The park tries to minimize signs in this sacred space. We pass one fading sign etched into wood and attached to a rock wall that says “because this area is considered sacred, no picnicking, smoking or sunbathing please.” Outside of the Royal Grounds, there is a designated picnic area by the ocean.
“For more than 300 years, the Royal Grounds functioned as our island’s Buckingham Palace,” explains Holiday, who comes from a local fishing family and finally qualified for a temporary contract here in 2022 under pandemic hiring rules that gave locals a chance.
We stop by Hale o Keawe, a royal mausoleum that once housed the bones of 23 high-ranking chiefs and then raised carvings in their honor. It’s surrounded by wooden images called kiʻi that represent Hawaiian gods, steps from an area where people can explore tide pools in the lava rock shoreline. The Great Wall that surrounds the Royal Grounds is 400 years old and was constructed using dry-set masonry with no mortar between rocks. At the Royal Fish Ponds, invasive tilapia dominate in the brackish water and feral goats drop by to drink not far from where Aunty Keiki works in the large thatched Canoe House.

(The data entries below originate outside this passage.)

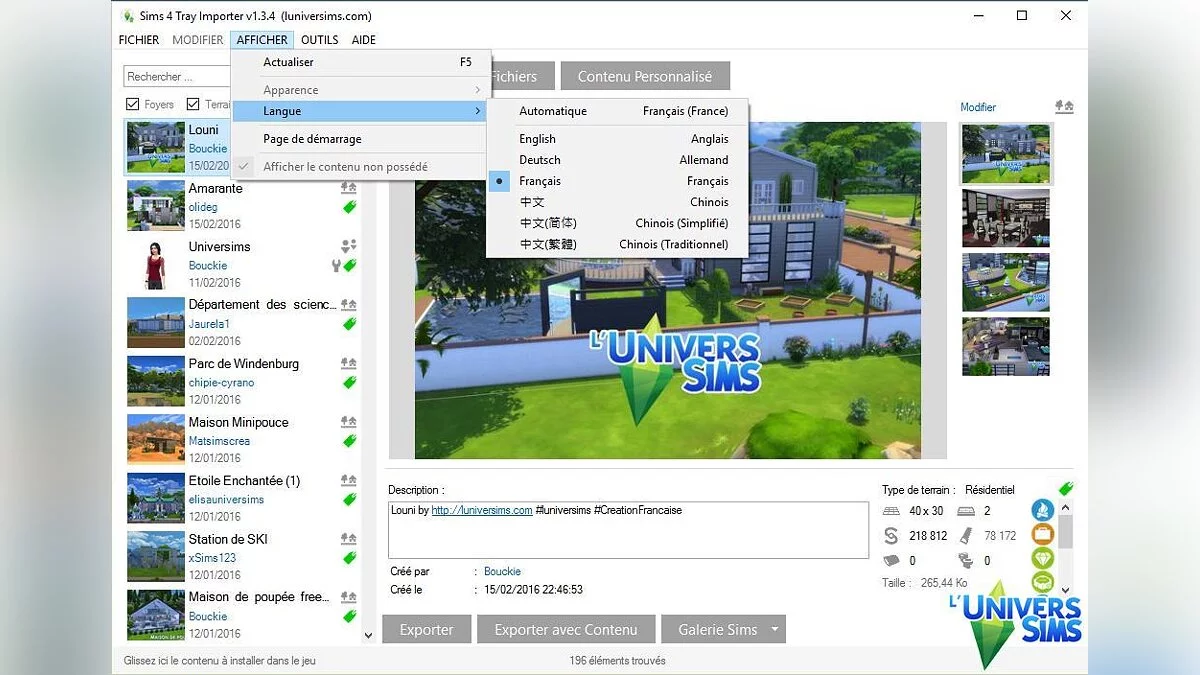
Task: Switch to the Contenu Personnalisé tab
Action: (x=645, y=75)
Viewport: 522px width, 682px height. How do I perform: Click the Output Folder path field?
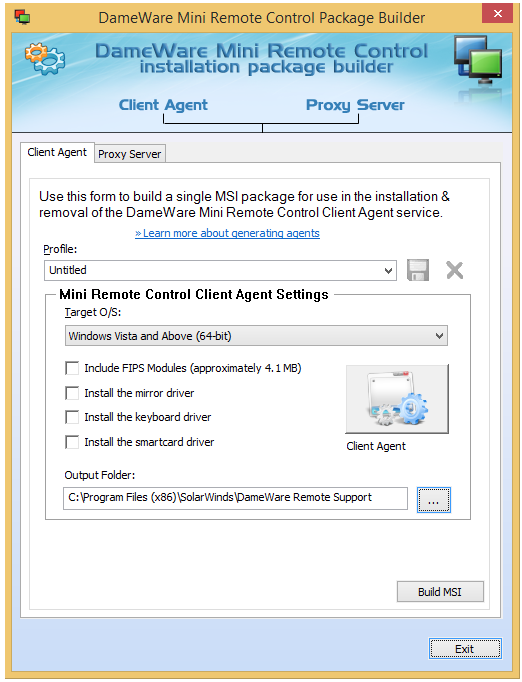235,498
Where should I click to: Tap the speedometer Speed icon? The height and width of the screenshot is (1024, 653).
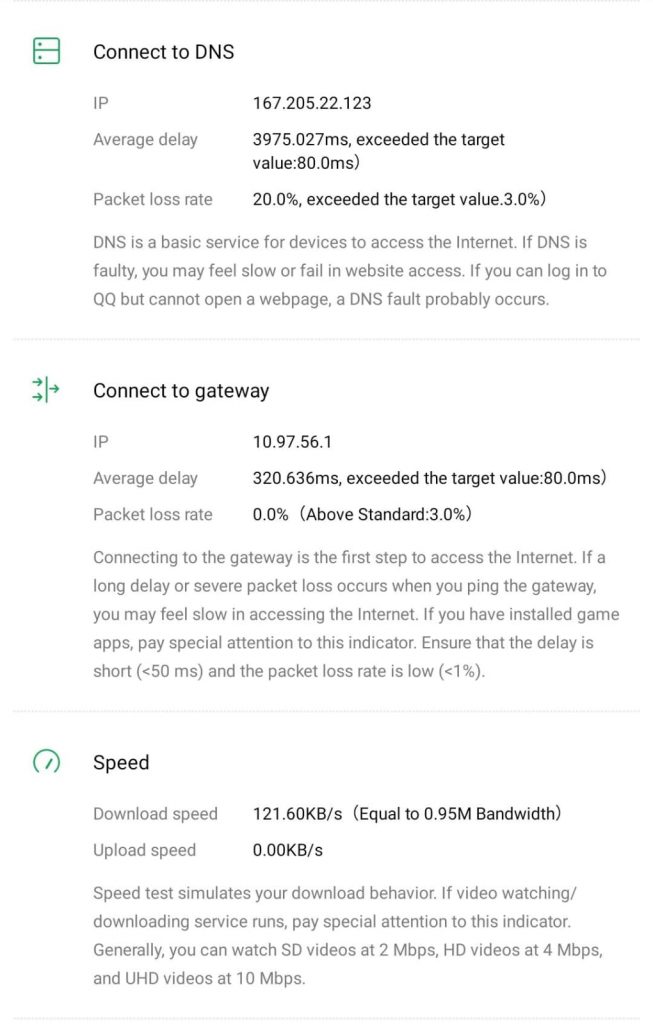(46, 761)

There is much to learn in the Royal Grounds, and a NPS audio tour, but this area takes up just a small portion of the park. Past the picnic area, there is a section of the Ala Kahakai National Historic Trail and a two-mile roundtrip loop called the 1871 Trail that goes past ancient and historic sites to the remains of Kiʻilae Village.
With a downpour looming, I skip the trails and drop into one more ranger talk in the amphitheater instead. This time, Holiday’s sister Kanani Enos shares meaningful and melodic chants, and tells a new group of visitors (this time mostly adults) how to be respectful. What is your sacred place, she asks? What boundaries and rules surround that place?

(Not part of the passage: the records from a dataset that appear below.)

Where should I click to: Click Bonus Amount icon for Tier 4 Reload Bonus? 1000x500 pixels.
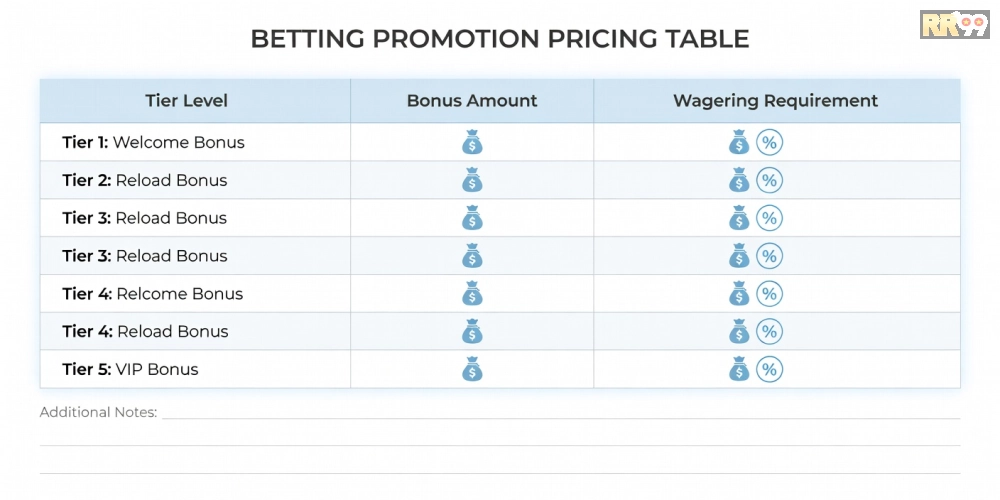click(472, 332)
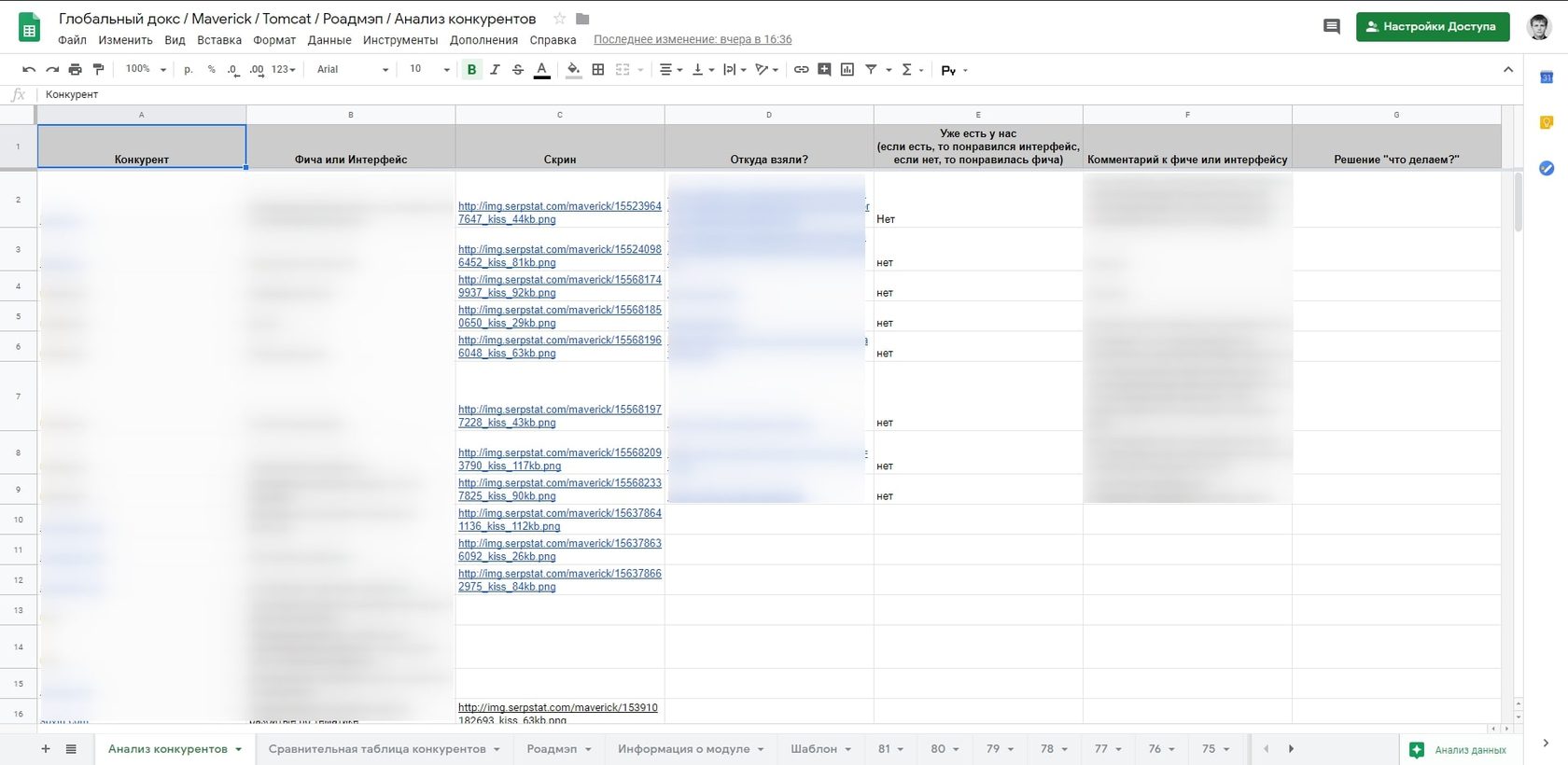The width and height of the screenshot is (1568, 765).
Task: Click the insert chart icon
Action: [847, 69]
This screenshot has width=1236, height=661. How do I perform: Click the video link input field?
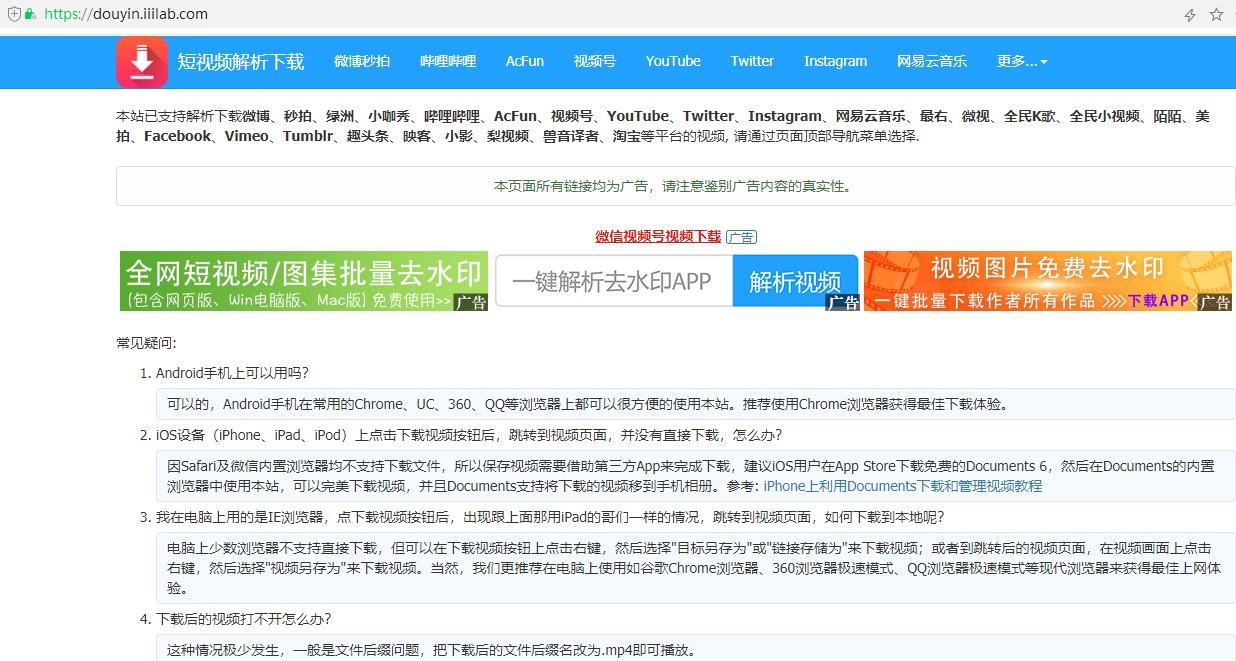[x=613, y=281]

“It’s a good time in the world for compassion and respecting beliefs,” Enos concludes, after sharing that she was born and raised seven minutes up the road, that her father is native Hawaiian and that they are lineal descendants of priests and chiefs.
After the talk, I share a few final moments with supervisory park ranger Keola Awong, who has served as the park’s cultural anthropologist since 2005 and is a liaison to the native Hawaiian community. She hopes that both Hawaiians and visitors can come here and feel confident in this important space. People don’t know a lot of the history of Hawaiʻi, Awong laments, or about the ceremonies, protocols and practices that are still in place.
Before dodging carloads of wet snorkelers in the parking lot, I stop to read one final sign that suggests seven ways to be a respectful visitor. “Mahalo,” it says. “Give thanks for the privilege of visiting a site where only the highest priests and chiefs once set foot.”